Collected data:
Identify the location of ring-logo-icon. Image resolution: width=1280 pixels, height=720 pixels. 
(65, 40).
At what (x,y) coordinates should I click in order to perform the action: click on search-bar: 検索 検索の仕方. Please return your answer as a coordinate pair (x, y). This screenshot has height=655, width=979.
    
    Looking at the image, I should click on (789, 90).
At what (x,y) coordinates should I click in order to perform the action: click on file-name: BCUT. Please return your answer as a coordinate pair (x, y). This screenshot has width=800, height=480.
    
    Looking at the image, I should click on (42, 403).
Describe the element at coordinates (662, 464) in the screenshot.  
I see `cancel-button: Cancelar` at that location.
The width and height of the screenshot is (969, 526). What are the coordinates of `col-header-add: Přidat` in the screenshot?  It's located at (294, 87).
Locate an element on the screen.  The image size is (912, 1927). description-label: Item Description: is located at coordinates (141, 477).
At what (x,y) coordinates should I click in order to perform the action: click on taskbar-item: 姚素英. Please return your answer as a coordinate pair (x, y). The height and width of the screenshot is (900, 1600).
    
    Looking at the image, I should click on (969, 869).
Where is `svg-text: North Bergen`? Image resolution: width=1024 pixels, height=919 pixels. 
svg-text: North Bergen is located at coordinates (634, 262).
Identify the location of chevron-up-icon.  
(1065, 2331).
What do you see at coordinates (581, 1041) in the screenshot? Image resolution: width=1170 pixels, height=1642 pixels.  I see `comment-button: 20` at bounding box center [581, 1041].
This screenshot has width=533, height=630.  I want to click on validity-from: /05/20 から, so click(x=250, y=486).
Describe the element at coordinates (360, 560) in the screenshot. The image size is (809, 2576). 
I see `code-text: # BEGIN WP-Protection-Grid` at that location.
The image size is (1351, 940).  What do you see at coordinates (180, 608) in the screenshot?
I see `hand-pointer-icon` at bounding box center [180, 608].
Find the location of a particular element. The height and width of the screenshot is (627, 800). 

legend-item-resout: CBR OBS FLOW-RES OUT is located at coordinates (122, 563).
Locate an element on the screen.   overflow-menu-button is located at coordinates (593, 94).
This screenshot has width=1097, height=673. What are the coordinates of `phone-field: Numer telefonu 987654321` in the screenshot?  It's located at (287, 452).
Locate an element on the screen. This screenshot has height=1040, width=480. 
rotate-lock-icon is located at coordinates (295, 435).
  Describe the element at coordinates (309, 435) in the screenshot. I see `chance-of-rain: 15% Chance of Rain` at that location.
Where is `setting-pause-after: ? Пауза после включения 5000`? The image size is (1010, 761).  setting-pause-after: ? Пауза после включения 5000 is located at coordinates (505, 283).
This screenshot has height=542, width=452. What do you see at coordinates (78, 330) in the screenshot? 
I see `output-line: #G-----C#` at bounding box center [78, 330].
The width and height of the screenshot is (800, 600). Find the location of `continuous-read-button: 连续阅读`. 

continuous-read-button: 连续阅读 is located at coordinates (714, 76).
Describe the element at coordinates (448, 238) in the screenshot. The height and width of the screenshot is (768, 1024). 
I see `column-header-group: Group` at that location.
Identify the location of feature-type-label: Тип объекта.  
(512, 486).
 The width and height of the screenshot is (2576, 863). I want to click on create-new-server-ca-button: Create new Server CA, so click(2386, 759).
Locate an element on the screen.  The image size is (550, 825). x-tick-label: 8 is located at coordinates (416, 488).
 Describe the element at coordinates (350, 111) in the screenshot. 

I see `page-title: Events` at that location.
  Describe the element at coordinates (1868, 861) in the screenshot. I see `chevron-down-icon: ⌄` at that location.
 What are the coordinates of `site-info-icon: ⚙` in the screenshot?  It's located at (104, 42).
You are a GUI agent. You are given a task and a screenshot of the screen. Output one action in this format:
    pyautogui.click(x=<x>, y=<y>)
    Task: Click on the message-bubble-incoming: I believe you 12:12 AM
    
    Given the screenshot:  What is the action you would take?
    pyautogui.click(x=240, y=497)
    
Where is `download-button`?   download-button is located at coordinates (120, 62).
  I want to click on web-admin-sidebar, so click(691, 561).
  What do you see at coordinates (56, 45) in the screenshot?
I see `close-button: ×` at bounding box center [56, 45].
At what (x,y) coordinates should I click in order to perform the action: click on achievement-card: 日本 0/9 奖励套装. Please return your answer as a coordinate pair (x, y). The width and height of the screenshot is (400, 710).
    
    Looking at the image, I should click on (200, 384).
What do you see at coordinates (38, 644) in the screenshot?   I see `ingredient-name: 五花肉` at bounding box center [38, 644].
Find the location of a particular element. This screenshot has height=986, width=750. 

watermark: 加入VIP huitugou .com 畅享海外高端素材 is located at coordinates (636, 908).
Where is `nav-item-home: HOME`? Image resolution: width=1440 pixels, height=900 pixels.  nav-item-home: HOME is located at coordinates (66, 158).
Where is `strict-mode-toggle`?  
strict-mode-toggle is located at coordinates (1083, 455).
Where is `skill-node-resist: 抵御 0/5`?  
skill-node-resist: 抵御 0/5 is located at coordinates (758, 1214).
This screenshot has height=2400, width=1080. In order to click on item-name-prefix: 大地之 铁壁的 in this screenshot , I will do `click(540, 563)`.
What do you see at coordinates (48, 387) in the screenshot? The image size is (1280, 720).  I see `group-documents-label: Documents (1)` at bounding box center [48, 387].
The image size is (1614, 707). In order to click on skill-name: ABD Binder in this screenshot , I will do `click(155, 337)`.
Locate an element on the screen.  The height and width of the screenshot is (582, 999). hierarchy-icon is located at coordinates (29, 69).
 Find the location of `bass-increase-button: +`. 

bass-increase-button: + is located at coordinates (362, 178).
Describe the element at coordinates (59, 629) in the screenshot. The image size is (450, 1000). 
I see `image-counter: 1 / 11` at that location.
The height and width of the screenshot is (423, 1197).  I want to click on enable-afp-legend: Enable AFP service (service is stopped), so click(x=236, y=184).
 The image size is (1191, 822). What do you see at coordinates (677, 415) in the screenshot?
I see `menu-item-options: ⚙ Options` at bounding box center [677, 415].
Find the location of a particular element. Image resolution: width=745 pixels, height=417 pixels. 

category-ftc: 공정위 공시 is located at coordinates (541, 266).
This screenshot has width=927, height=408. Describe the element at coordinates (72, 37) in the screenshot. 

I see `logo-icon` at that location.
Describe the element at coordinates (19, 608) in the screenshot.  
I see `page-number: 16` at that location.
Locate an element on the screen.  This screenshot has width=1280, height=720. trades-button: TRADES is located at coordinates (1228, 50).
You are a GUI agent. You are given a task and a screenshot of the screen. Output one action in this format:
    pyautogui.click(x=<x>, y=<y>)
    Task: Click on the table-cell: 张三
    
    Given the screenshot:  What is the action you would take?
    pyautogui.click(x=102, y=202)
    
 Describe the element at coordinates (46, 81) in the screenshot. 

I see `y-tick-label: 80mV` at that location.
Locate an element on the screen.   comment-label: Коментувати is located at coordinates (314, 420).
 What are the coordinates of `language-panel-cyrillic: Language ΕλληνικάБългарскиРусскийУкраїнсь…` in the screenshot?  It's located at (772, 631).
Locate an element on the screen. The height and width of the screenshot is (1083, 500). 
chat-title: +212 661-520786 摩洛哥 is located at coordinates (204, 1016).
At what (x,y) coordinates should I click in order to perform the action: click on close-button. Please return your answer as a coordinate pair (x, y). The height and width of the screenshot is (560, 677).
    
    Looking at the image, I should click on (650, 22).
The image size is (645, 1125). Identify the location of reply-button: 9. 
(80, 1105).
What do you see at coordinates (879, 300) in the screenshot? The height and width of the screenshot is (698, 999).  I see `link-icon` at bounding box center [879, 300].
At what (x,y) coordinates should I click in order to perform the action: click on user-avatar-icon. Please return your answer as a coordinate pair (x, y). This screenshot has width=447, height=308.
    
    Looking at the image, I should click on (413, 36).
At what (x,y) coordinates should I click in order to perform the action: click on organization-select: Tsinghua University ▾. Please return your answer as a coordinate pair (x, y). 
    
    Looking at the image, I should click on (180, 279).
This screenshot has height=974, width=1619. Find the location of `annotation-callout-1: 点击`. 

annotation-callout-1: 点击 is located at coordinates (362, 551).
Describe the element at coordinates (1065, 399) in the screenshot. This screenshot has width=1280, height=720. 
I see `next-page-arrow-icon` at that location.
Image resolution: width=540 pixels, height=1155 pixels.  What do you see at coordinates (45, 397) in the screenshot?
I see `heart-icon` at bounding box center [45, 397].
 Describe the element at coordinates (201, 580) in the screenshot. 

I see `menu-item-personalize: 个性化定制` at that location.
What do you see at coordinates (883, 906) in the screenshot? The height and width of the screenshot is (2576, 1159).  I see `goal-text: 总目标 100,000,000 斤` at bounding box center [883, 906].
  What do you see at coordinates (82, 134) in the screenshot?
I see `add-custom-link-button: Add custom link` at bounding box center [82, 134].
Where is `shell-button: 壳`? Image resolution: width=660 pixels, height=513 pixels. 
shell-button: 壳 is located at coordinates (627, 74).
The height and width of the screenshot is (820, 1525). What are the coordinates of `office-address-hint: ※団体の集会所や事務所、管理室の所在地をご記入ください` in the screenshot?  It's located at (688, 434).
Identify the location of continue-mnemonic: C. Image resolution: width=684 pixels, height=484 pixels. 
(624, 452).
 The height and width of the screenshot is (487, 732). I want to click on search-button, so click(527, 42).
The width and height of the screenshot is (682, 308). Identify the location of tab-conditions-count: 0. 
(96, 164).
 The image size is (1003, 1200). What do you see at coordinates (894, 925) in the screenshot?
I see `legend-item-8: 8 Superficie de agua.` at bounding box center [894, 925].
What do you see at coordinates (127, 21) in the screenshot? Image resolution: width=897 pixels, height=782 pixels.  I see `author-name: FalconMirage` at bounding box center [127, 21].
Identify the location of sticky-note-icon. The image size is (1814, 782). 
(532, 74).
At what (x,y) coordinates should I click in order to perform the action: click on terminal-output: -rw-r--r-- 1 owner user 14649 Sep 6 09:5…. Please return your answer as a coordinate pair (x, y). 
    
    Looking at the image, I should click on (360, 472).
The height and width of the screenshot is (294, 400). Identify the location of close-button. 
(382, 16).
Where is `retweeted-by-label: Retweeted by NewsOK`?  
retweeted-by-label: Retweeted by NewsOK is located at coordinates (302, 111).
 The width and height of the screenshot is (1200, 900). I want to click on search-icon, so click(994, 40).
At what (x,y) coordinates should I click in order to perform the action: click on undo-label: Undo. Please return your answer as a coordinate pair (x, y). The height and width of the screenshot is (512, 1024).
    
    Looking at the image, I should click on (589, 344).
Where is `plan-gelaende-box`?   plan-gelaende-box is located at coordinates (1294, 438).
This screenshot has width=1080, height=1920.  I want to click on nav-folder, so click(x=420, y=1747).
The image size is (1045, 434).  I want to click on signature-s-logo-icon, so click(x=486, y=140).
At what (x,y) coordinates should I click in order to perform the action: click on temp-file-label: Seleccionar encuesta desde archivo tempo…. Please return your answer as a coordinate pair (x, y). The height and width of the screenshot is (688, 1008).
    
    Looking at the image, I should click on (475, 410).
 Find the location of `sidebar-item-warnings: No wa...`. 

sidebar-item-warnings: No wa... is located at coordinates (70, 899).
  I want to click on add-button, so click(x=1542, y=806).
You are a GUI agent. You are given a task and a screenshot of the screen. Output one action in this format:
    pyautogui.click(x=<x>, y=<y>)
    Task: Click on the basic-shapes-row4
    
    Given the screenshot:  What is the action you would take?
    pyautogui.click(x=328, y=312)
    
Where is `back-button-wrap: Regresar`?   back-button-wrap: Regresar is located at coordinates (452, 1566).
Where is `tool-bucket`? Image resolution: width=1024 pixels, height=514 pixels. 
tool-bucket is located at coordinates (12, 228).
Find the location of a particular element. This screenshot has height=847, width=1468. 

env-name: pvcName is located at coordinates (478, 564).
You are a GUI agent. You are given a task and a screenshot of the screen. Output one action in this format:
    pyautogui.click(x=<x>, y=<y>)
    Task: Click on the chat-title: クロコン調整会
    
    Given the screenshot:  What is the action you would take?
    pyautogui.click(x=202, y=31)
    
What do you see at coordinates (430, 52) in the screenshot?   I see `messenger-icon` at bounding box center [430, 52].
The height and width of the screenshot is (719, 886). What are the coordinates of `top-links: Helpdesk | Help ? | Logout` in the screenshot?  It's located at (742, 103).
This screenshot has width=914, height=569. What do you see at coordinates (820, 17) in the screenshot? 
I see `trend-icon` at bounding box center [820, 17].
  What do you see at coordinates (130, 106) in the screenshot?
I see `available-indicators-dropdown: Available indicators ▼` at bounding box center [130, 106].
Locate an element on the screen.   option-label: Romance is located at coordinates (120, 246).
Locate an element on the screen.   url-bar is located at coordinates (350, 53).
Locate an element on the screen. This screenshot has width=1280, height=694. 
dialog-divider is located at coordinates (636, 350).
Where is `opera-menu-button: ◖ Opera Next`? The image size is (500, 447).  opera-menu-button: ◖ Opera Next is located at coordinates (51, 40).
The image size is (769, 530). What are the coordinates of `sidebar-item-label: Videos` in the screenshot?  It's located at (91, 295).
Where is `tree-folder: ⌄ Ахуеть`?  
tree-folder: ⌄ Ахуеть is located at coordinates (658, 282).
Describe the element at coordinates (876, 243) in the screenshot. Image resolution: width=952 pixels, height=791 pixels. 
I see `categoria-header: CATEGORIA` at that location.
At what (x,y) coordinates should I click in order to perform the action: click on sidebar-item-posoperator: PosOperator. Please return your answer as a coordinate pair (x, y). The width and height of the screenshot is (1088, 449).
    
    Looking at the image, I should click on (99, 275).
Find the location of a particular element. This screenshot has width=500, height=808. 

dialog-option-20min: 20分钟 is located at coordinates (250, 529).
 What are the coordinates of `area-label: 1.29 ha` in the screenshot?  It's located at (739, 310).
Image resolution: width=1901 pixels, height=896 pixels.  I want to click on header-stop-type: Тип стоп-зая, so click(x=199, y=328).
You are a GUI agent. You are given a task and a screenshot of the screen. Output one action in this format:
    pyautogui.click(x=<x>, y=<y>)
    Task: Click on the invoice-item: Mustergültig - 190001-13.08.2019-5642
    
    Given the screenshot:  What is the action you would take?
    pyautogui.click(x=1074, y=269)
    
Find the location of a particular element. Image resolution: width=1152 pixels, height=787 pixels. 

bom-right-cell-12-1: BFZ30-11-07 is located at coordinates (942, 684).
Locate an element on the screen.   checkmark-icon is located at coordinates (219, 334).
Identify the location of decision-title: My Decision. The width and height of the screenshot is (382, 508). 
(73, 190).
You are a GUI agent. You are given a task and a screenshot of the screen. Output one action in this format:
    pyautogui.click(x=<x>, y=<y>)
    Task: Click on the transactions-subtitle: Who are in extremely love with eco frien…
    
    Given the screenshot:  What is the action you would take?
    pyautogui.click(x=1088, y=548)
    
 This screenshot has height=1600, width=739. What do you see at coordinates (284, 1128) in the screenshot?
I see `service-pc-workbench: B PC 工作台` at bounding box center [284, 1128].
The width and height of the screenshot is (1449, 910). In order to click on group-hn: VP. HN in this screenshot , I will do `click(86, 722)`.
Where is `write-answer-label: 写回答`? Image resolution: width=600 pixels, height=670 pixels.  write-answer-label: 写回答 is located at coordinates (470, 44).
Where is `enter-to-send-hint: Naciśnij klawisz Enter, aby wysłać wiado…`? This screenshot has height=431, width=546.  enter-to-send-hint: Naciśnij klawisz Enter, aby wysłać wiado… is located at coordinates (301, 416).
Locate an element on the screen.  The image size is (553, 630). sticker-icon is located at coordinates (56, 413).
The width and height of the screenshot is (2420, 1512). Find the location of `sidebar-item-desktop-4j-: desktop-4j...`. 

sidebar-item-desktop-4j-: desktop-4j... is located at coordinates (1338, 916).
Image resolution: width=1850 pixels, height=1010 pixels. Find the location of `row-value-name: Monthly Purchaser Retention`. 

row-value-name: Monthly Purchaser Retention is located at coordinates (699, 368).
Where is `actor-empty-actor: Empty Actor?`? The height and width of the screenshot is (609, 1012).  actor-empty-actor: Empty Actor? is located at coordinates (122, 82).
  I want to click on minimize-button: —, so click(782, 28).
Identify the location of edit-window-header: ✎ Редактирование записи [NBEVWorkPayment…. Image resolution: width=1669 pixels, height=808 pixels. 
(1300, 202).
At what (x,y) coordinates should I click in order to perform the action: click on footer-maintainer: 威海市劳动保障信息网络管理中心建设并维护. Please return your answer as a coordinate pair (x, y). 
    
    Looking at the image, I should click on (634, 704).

* Exercise goal *
Reproduce the material from the line with "Locate an element on the screen. The" up to and including the line with "center [45, 397].", swapping "coordinate pair" for "coordinate tuple" and leaving everything else unchanged.

* Answer for the task *
Locate an element on the screen. The height and width of the screenshot is (1083, 500). 
chat-title: +212 661-520786 摩洛哥 is located at coordinates (204, 1016).
At what (x,y) coordinates should I click in order to perform the action: click on close-button. Please return your answer as a coordinate tuple (x, y). The height and width of the screenshot is (560, 677).
    
    Looking at the image, I should click on (650, 22).
The image size is (645, 1125). Identify the location of reply-button: 9. 
(80, 1105).
What do you see at coordinates (879, 300) in the screenshot? The height and width of the screenshot is (698, 999).  I see `link-icon` at bounding box center [879, 300].
At what (x,y) coordinates should I click in order to perform the action: click on user-avatar-icon. Please return your answer as a coordinate tuple (x, y). This screenshot has width=447, height=308.
    
    Looking at the image, I should click on (413, 36).
At what (x,y) coordinates should I click in order to perform the action: click on organization-select: Tsinghua University ▾. Please return your answer as a coordinate tuple (x, y). 
    
    Looking at the image, I should click on (180, 279).
This screenshot has height=974, width=1619. Find the location of `annotation-callout-1: 点击`. 

annotation-callout-1: 点击 is located at coordinates (362, 551).
Describe the element at coordinates (1065, 399) in the screenshot. This screenshot has width=1280, height=720. 
I see `next-page-arrow-icon` at that location.
Image resolution: width=540 pixels, height=1155 pixels.  What do you see at coordinates (45, 397) in the screenshot?
I see `heart-icon` at bounding box center [45, 397].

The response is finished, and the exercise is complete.